SONATA- zaleplon capsule
Pfizer Laboratories Div Pfizer Inc
Zaleplon is a nonbenzodiazepine hypnotic from the pyrazolopyrimidine class. The chemical name of zaleplon is N-[3-(3-cyanopyrazolo[1,5-a]pyrimidin-7-yl)phenyl]-N-ethylacetamide. Its empirical formula is C17 H15 N5 O, and its molecular weight is 305.34.
Zaleplon is a white to off-white powder that is practically insoluble in water and sparingly soluble in alcohol or propylene glycol. Its partition coefficient in octanol/water is constant (log PC = 1.23) over the pH range of 1 to 7.
Sonata® capsules contain zaleplon as the active ingredient. Inactive ingredients consist of microcrystalline cellulose, pregelatinized starch, silicon dioxide, sodium lauryl sulfate, magnesium stearate, lactose, gelatin, titanium dioxide, D&C yellow #10, FD&C blue #1, FD&C green #3, and FD&C yellow #5.
Pharmacodynamics and Mechanism of Action
While Sonata (zaleplon) is a hypnotic agent with a chemical structure unrelated to benzodiazepines, barbiturates, or other drugs with known hypnotic properties, it interacts with the gamma-aminobutyric acid-benzodiazepine (GABA-BZ) receptor complex. Subunit modulation of the GABA-BZ receptor chloride channel macromolecular complex is hypothesized to be responsible for some of the pharmacological properties of benzodiazepines, which include sedative, anxiolytic, muscle relaxant, and anticonvulsive effects in animal models.
INDICATIONS AND USAGE
Sonata is indicated for the short-term treatment of insomnia. Sonata has been shown to decrease the time to sleep onset for up to 30 days in controlled clinical studies (see Clinical Trials under CLINICAL PHARMACOLOGY). It has not been shown to increase total sleep time or decrease the number of awakenings.
The clinical trials performed in support of efficacy ranged from a single night to 5 weeks in duration. The final formal assessments of sleep latency were performed at the end of treatment.
Hypersensitivity to zaleplon or any excipients in the formulation
DRUG ABUSE AND DEPENDENCE
Controlled Substance Class
Sonata is classified as a Schedule IV controlled substance by federal regulation.
Abuse, Dependence, and Tolerance
Abuse and addiction are separate and distinct from physical dependence and tolerance.

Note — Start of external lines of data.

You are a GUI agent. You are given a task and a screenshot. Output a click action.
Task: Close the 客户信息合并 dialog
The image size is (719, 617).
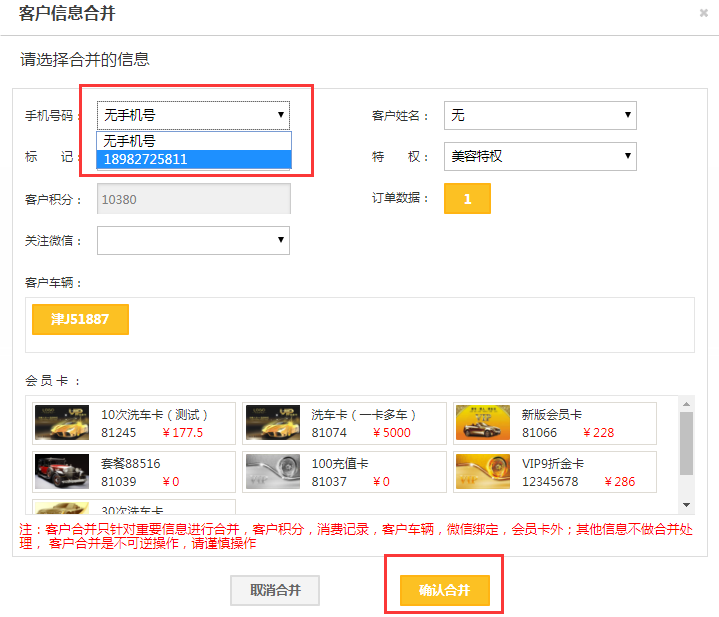(x=704, y=13)
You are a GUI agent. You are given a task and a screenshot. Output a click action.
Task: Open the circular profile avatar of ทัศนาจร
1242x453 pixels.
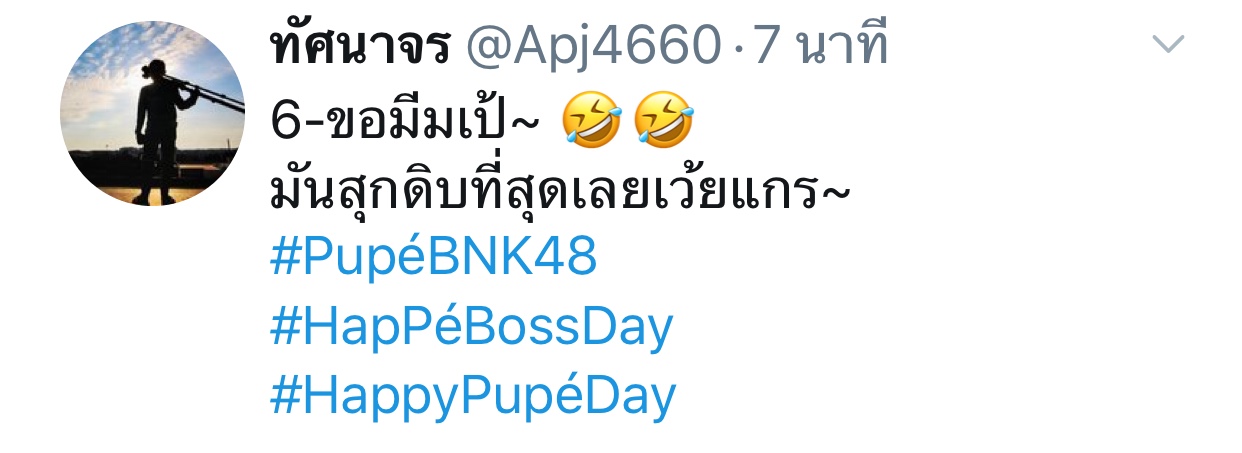152,113
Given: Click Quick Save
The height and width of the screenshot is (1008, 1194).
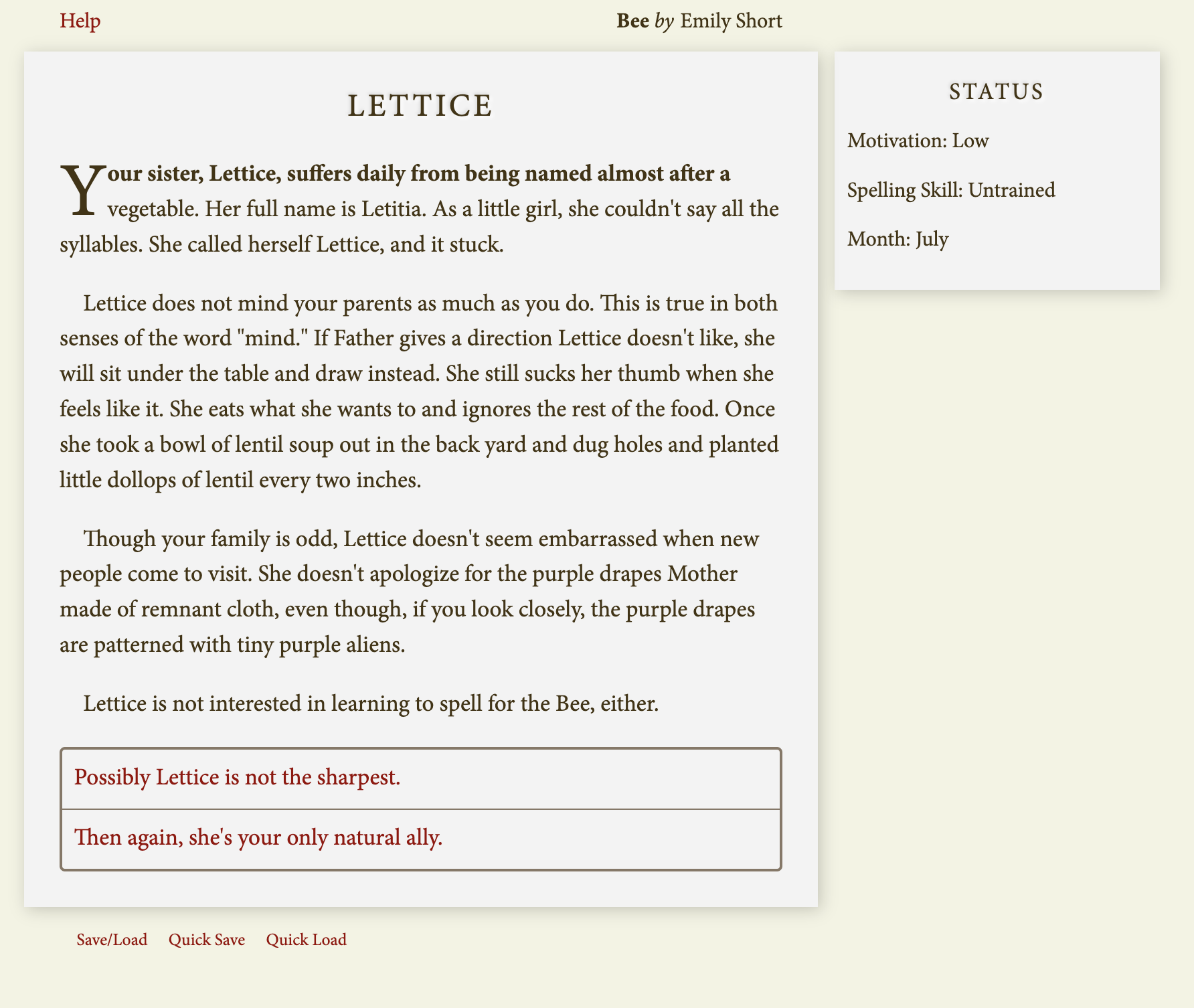Looking at the screenshot, I should [x=207, y=940].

Abuse is characterized by misuse of the drug for non-medical purposes, often in combination with other psychoactive substances. Physical dependence is a state of adaption that is manifested by a specific withdrawal syndrome that can be produced by abrupt cessation, rapid dose reduction, decreasing blood level of the drug and/or administration of an antagonist. Tolerance is a state of adaptation in which exposure to a drug induces changes that result in a diminution of one or more of the drug’s effects over time. Tolerance may occur to both the desired and undesired effects of drugs and may develop at different rates for different effects.
Addiction is a primary, chronic, neurobiological disease with genetic, psychosocial, and environmental factors influencing its development and manifestations. It is characterized by behaviors that include one or more of the following: impaired control over drug use, compulsive use, continued use despite harm, and craving. Drug addiction is a treatable disease, utilizing a multidisciplinary approach, but relapse is common.

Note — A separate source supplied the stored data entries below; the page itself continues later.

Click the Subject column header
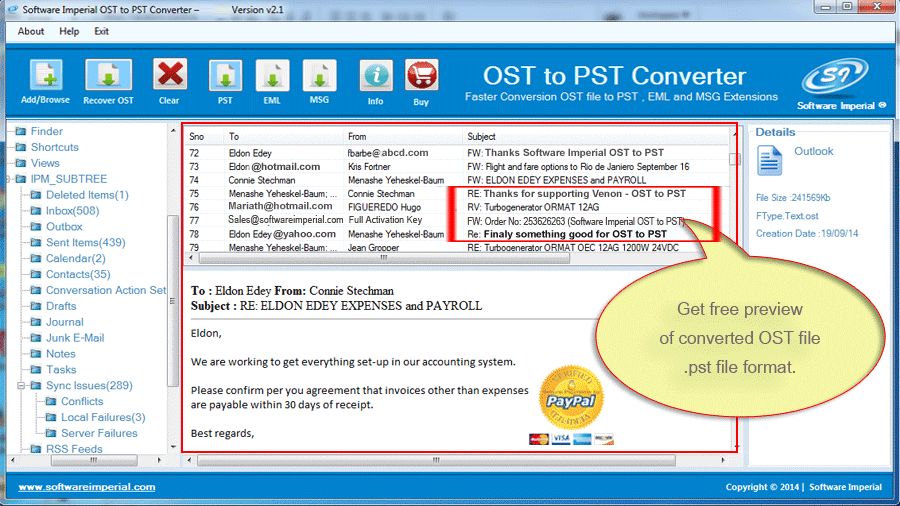Screen dimensions: 900x506 point(481,136)
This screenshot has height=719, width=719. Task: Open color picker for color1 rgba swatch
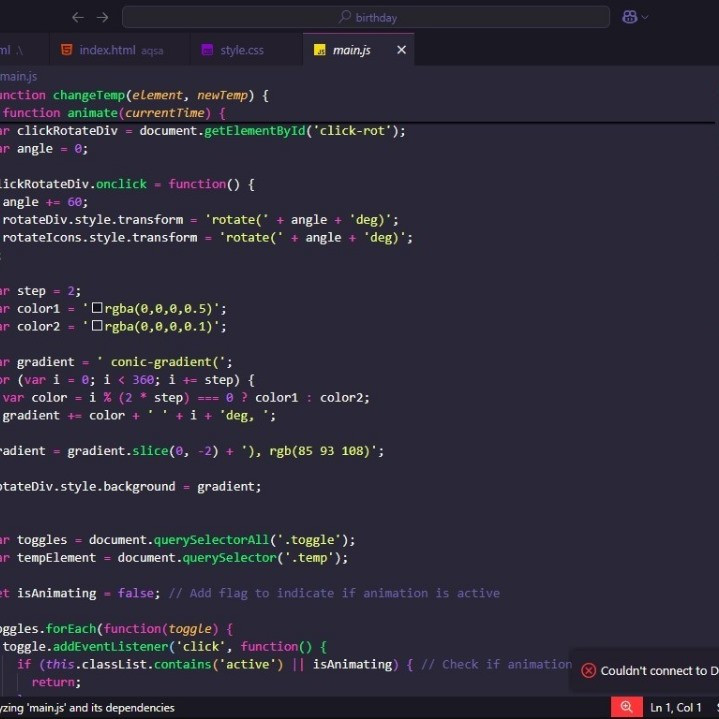click(x=97, y=308)
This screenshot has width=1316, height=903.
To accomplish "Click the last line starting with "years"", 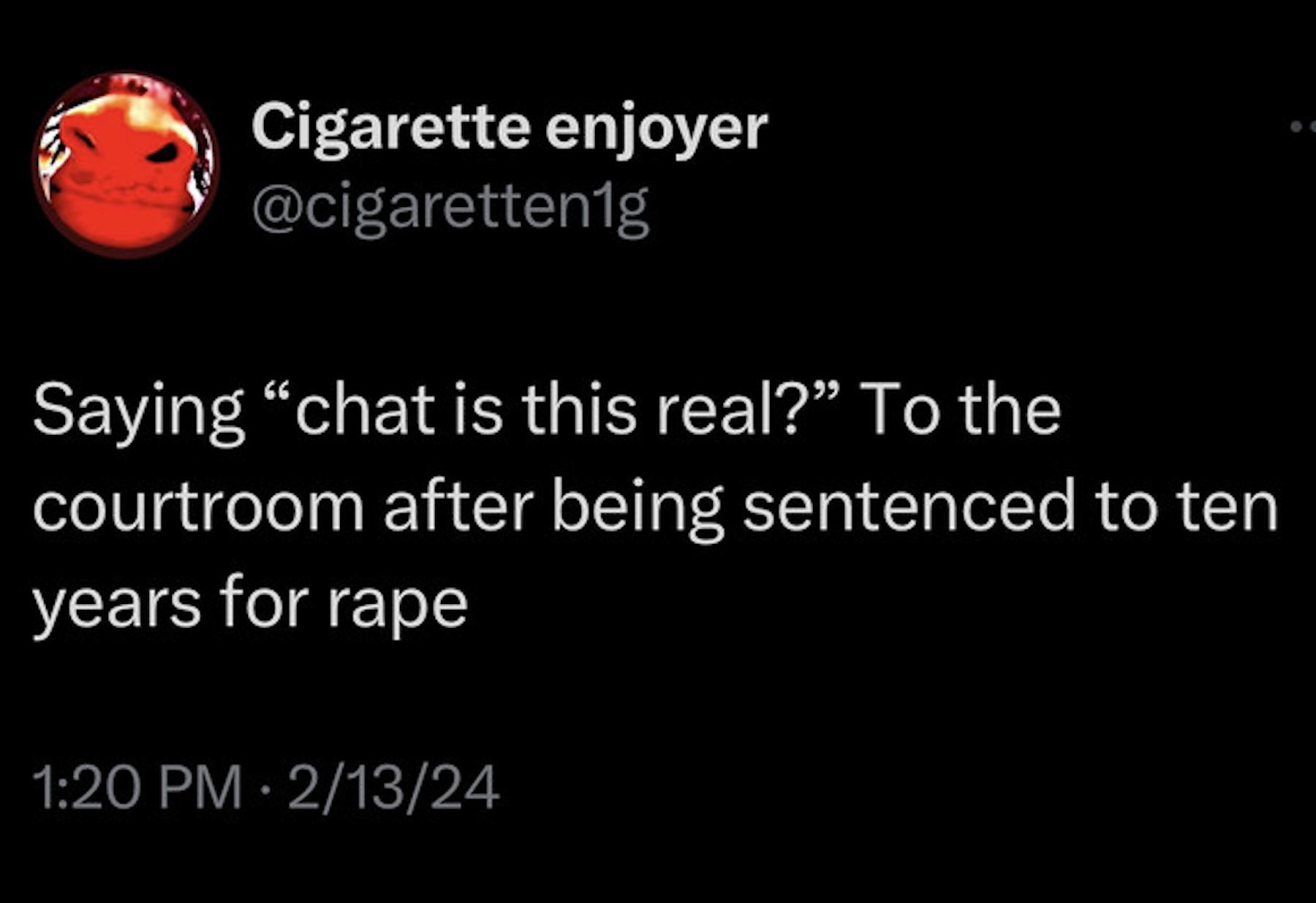I will point(250,605).
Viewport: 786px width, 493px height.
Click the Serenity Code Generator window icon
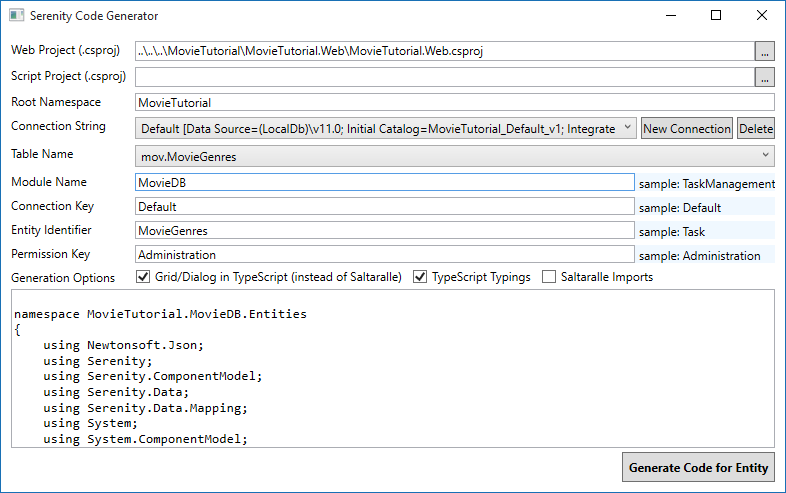pos(15,16)
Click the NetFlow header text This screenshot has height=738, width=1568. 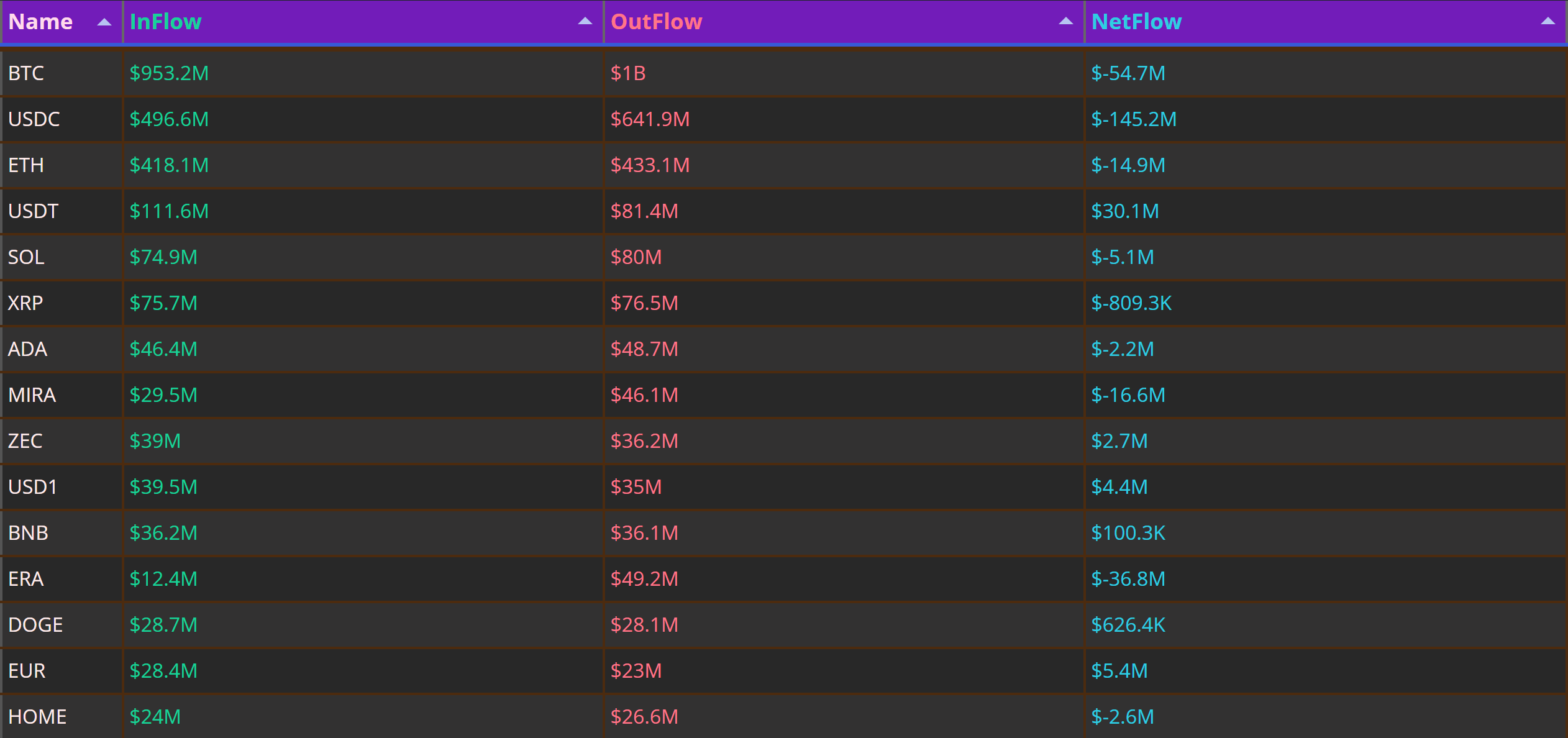click(x=1136, y=22)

Two studies assessed the abuse liability of Sonata at doses of 25 mg, 50 mg, and 75 mg in subjects with known histories of sedative drug abuse. The results of these studies indicate that Sonata has an abuse potential similar to benzodiazepine and benzodiazepine-like hypnotics.
DOSAGE AND ADMINISTRATION
The dose of Sonata should be individualized. The recommended dose of Sonata for most nonelderly adults is 10 mg. For certain low weight individuals, 5 mg may be a sufficient dose. Although the risk of certain adverse events associated with the use of Sonata appears to be dose dependent, the 20 mg dose has been shown to be adequately tolerated and may be considered for the occasional patient who does not benefit from a trial of a lower dose. Doses above 20 mg have not been adequately evaluated and are not recommended.